Start of Data in this exercise

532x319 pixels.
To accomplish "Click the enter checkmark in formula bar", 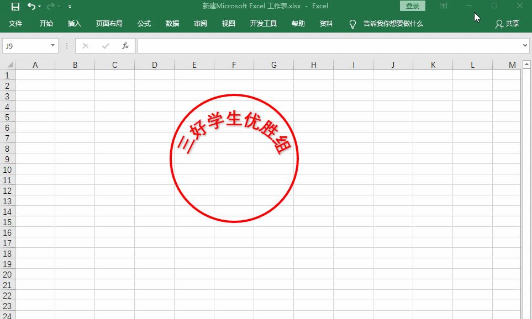I will 105,46.
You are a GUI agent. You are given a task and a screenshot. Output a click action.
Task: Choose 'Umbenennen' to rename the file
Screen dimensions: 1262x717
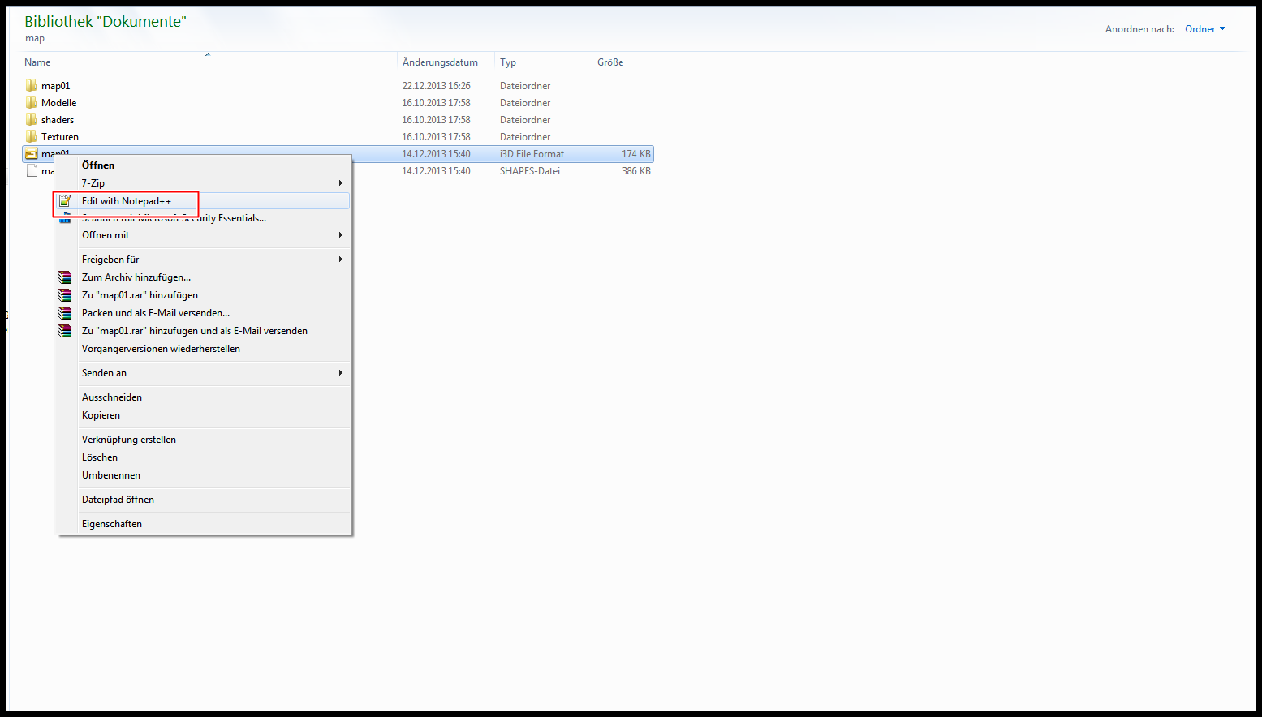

End of Data in this exercise

#### [About this exercise]
Line by line and exactly, reproduce the span from the line with "You are a GUI" through the end of the data above, both ends included, with pictures left out.

#### [Solution for this problem]
You are a GUI agent. You are given a task and a screenshot. Output a click action.
Task: Choose 'Umbenennen' to rename the file
Screen dimensions: 1262x717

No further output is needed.